How has your work with FC2 challenged you?

Because of space limitations, let me give you the short, emblematic answer. In a note rejecting one of my first submissions to FC2 (there were, as I recall, two more—each totally understandable—before my first acceptance), Curtis White, the then publisher, jotted four words to me in a longhand note: CLOSE.  BE MORE EXTREME. 

That’s precisely how FC2 has challenged me, continues to challenge me and—I hope—every writer of serious fiction. Get that, and you’ve got everything you need to know about experimental writing practices.

At AWP, it often happens that writers, hoping to find a home for their manuscripts, will approach the FC2 table at the book fair and ask, “What are you looking for?” Is there an appropriate answer to this question?

As you can tell from the foregoing conversation, that’s invariably a difficult question to answer. In good part that’s because it presumes an implied category, a laundry list that, if matched by the manuscript, would mean acceptance, and that’s the opposite of how FC2 conceptualizes its mission. But perhaps a good start would be to say: FC2 is looking for work that engages with the ongoing conversation about what constitutes writing the present.  Another way of saying this: we are looking for work that, in order to understand it, we would need to invent a new discourse.

Elaborating on the impetus for forging the Fiction Collective, Steve Katz has said, “This was going to be a statement: strong writers taking their careers in their own hands… We could exercise some control over how our books came into the world.” Years later, after the formation of the FC2, Jonathan Baumbach expresses a similar sentiment in his introduction to In The Slipstream: An FC2 Reader when he claims that an author publishing with FC2 becomes, in a sense, his own father. Can you speak more to this relationship between author and publisher within the context of FC2? How is this relationship different from that of mainstream publishing houses? 
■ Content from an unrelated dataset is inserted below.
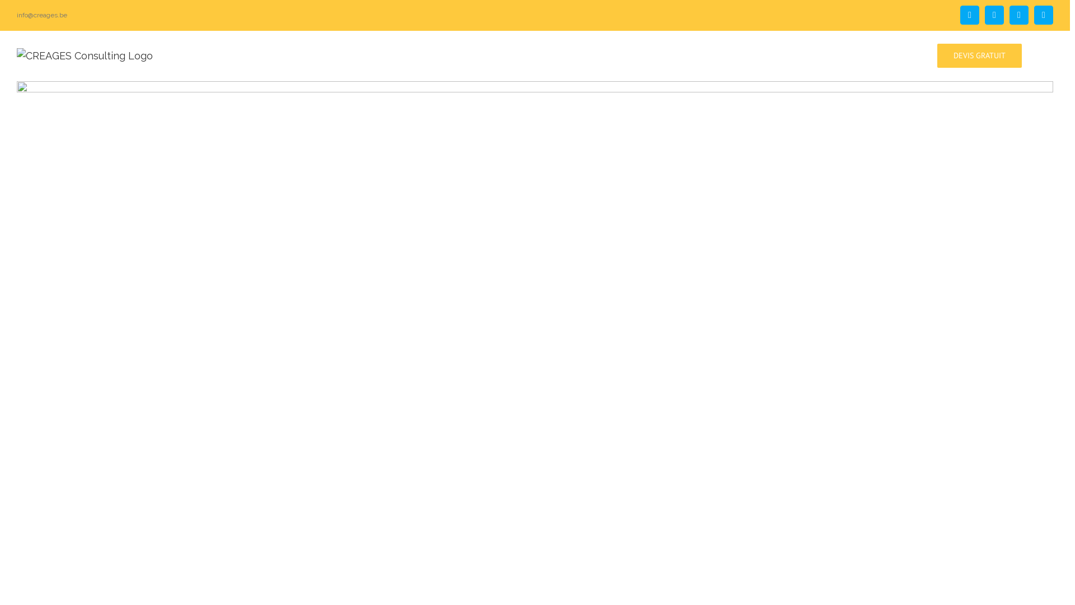  What do you see at coordinates (979, 54) in the screenshot?
I see `'DEVIS GRATUIT'` at bounding box center [979, 54].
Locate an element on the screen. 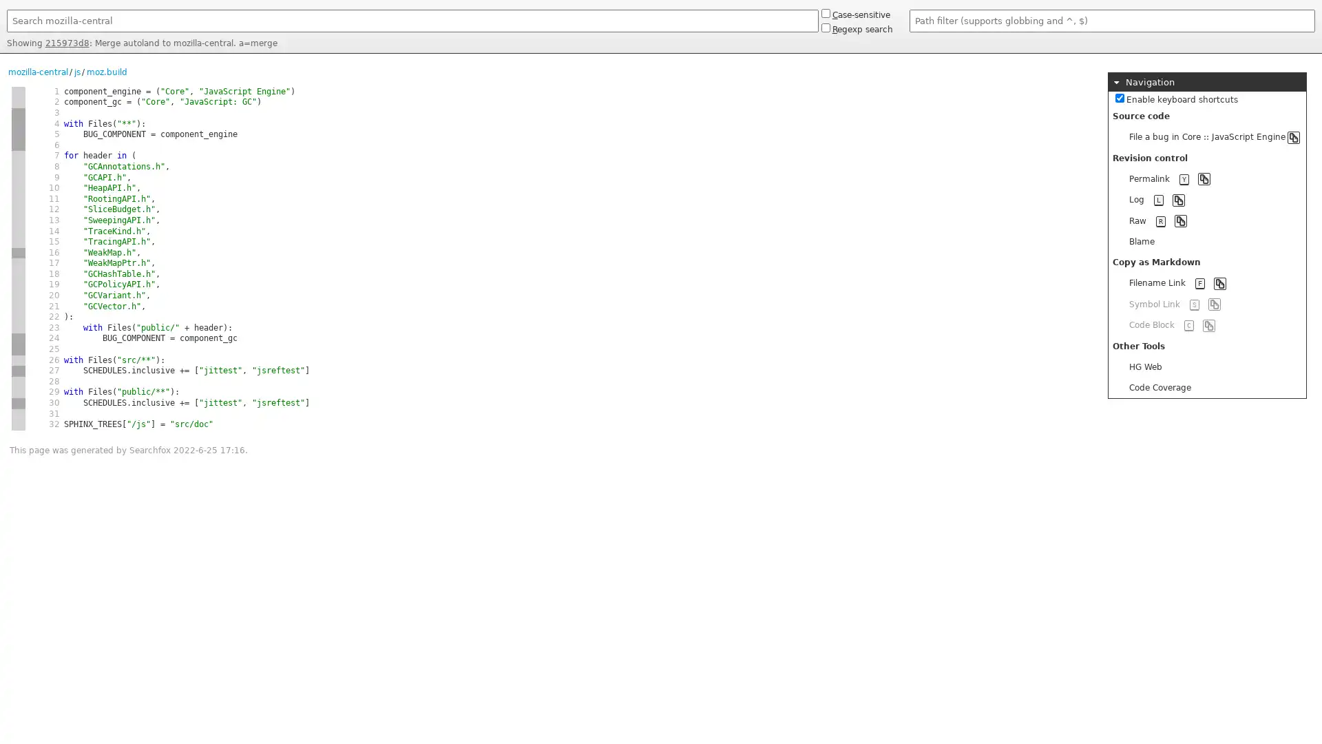 The width and height of the screenshot is (1322, 744). same hash 1 is located at coordinates (19, 241).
At its best there is no difference between author and publisher at FC2. FC2 is, as I say, by and for authors. The authors are the publishers, the publishers the authors. That is to say we really do imagine ourselves as a collective, a group of very different individuals committed to certain loosely affiliated ways of thinking about dissident writing practices.

In the abstract, all FC2 authors are part of the tribe, are always-already home, are part of the publishing ecology I’ve been describing that sets itself against the corporate one run by media conglomerates. Frustrated from the start by New York publishing’s commodification and aesthetics of exclusion, FC2 has always sought to develop a successful model based on alliance and partnership, a production/aesthetic model run by innovative authors on behalf of innovative authors. That model assumes it is less important to make a profit than it is to disseminate what strikes the Board as significant heterodox writing. The consequence has been to remind us all with every book we publish (now more than 200, as I say) that there are options that stand against the corporate milieu’s structuring, functioning, and ambitions, as well as a means of caring about innovative writing that Manhattan can’t begin to begin to conceive of.

I say “in the abstract” because of course praxis doesn’t always—can’t always—match intent. Various pressures running the gamut from personality/aesthetic differences among Board members to institutional realities—FC2, for instance, works out of a number of universities with their own ever-changing pressures: University of Utah (oversight), University of Alabama (printing, distribution, some PR), Illinois State University (layout), Central Michigan University (submissions), University of Massachusetts at Amherst (more PR), e.g.—make sure that that’s the case.  But it’s precisely among that network of tensions that FC2 seems to thrive.